As to the mellowness...labels explained: “Aged 4 years in wood.” As recounted here last week, that’s how long James Vernor’s extract sat in a wood barrel while Vernor was off fighting in the Civil War.
The perkiness was attributable, at least in large measure, to the use of more ginger and sugar in that “golden” ginger ale than in the “dry” varieties that came into vogue during Prohibition as mixers.
And perhaps other ingredients that were constituents of the traditional Vernor’s formula were essential to the flavor. One of those ingredients was vanilla. Is vanilla still used? The answer isn’t known. The listed ingredients are simply these: “carbonated water, high fructose corn syrup and/or sugar, natural and artificial flavors, caramel color, citric acid, sodium benzoate (a preservative).”
What is unmistakable is that the drink now labelled, simply, “Vernors,” is an emaciated version of a product that once was, as its slogan went, “deliciously different.”
Some years back, the labels were amended to read, “Flavor aged in Oak Barrels.” Missing was a reference to four years. It was around that time that the product noticeably plummeted in quality. It became sweetened carbonated water with ginger flavoring.
Since February, 1996, Vernors has used the slogan, “Barrel Aged, Bold Taste!”
Now missing is any reference to the aging taking place in wood. Is Vernors, like Tobasco Sauce, now aged in plastic? Or is it aged in some other material?
Presumably, if Vernors were still aged for four years, the labels would say so, and if it were still aged in wood, that, too, would be stated.
But why speculate? Why not simply pose the question to the manufacturer of Vernors? I’ve tried that, without success. I’ve been making inquiries by e-mail, phone and fax since late last month, contacting Cadbury Schweppes in London and subsidiaries here.
The information is “not very easily accessible,” Cristina Alfaro, public relations manager for Cadbury Schweppes Americas Beverages, told me on Tuesday.
One major change in Vernors is the switch from sugar to high fructose corn syrup—a substance about which there are growing health concerns. The Vernors labels say “high fructose corn syrup and/or sugar.” However, according to John Nese, president of Galco Old World Grocery in Highland Park—a soft drink emporium—“it’s up to the bottler” to decide which sweetner to use. And “HFCS” is far cheaper than sugar.
The bottler for Central and Southern California, as well as Southern Nevada, is Huskins & Associates, Inc., located in Huntington Beach. Its president, Joe Huskins, told me he uses high fructose corn syrup.

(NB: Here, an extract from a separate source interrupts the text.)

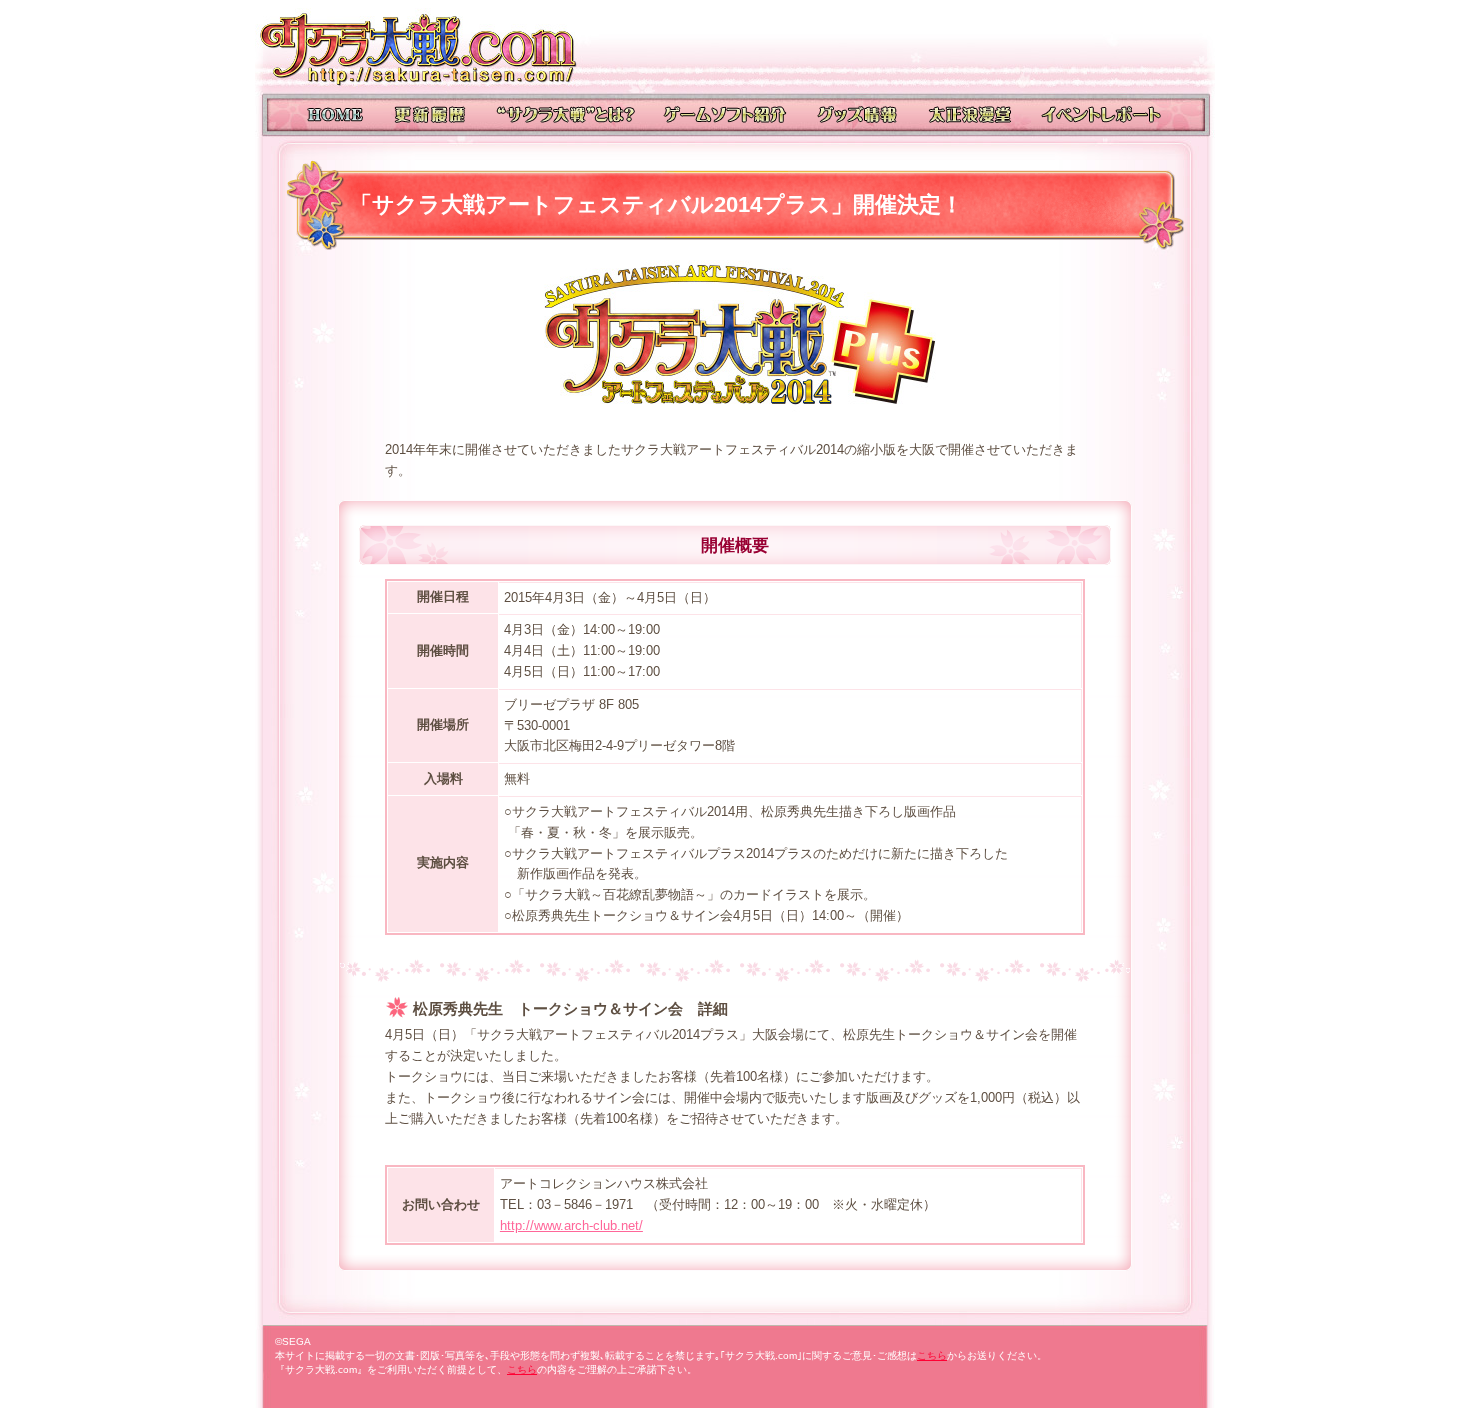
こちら (932, 1355)
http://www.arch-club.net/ (571, 1225)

The extract is produced in St. Louis, Missouri and shipped to regional bottlers.
“We add the sweetner and the carbonated water,” Huskins said.
(While noting that Vernors is “not available in all areas” of the country, he said that in this region, Vernors outsells Schweppes.)

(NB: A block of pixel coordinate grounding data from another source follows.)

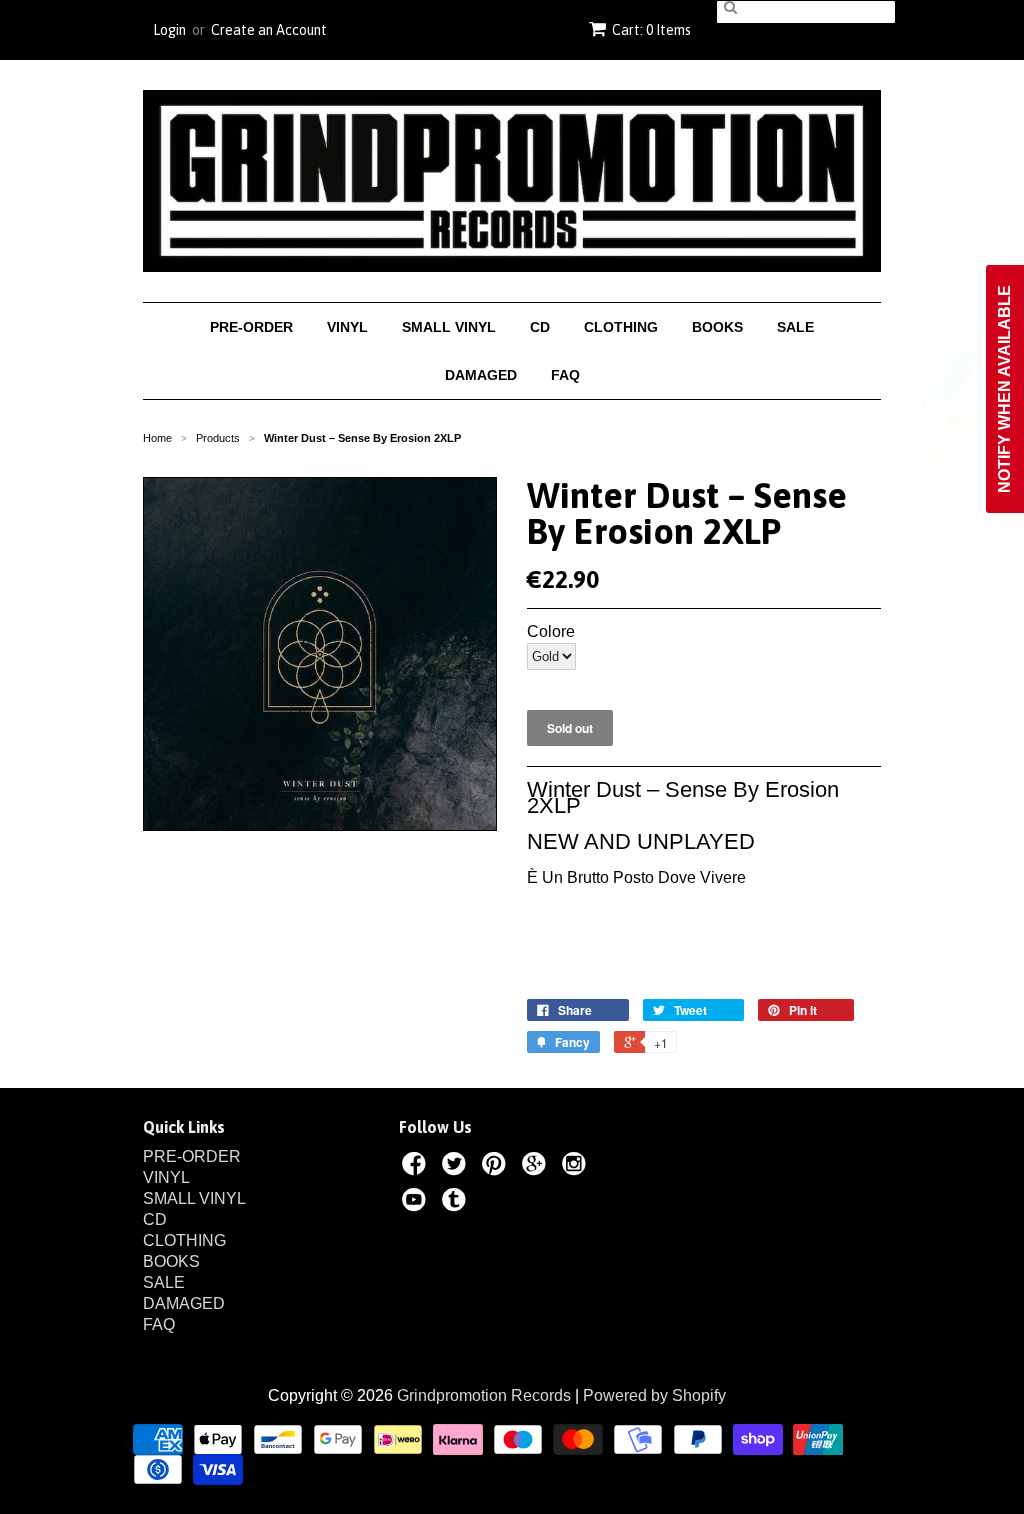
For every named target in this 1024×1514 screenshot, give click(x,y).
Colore (551, 632)
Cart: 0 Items (651, 30)
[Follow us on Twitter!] (457, 1167)
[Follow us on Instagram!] (577, 1167)
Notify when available (1004, 389)
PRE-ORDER (251, 327)
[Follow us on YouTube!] (417, 1203)
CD (540, 327)
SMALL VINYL (449, 327)
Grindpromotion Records (484, 1395)
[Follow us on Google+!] (537, 1167)
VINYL (347, 327)
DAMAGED (481, 375)
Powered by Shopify (654, 1395)
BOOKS (717, 327)
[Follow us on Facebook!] (417, 1167)
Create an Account (269, 30)
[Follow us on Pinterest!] (497, 1167)
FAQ (565, 375)
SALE (795, 327)
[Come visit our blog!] (457, 1203)
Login (169, 30)
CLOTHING (621, 327)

Does the substitution of HFCS make a difference in taste? A great deal.
Soft drinks with sugar taste better.
Nese noted that he procures Coca-Cola and Pepsi from Mexico where sugar is still used. It costs more, he said, but it’s worth it.

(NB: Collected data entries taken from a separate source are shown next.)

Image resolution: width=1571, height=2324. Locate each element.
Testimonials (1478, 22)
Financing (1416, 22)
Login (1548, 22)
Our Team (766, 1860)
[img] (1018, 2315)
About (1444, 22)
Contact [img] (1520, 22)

Kosher Coke is made for Passover and sold in limited areas, Nese mentioned. MetNews staff writer Ken Ofgang told me he’s tried it and “[i]t tastes like the old Coke that we drank when we were kids.”
An outstanding ginger ale has the brand name “Outrageous.” Made in California, it’s sweetened with sugar, and sold in health food stores.
Nese said he hasn’t heard of it. We made a deal. I’ll come in some time and bring him a bottle of Outrageous Ginger Ale and he’ll give me a bottle of Blenheim’s HOT HOT Ginger Ale, also made with sugar.
Canada Dry, the nation’s largest selling ginger ale, as well as Schweppes Ginger Ale, also contain HFCS (as do most of the major brands of soft drinks). But do Canada Dry, Schweppes, and Vernors ginger ales contain ginger? Some health food websites declare there’s no longer ginger in ginger ale.
All three of those seemingly competing brands belong to Cadbury Schweppes. The consumer relations department of its U.S. subsidiary Dr Pepper/Seven Up, Inc. supplied this information:
“The ‘natural flavors’ listed on the ingredient statement contains flavor from many types of real ginger roots. The ginger flavor in ginger ale is extracted from the ginger roots and then blended with other citrus flavors to produce the unique flavor in ginger ale. Since the ginger flavor is combined with natural flavors, we chose to label the combination ‘natural flavors’ on the ingredient statement.”
Copyright 2005, Metropolitan News Company
UPDATE: Alfaro said, by e-mail, five days after this column appeared, that Vernors is “aged for three years in Oak Barrels.”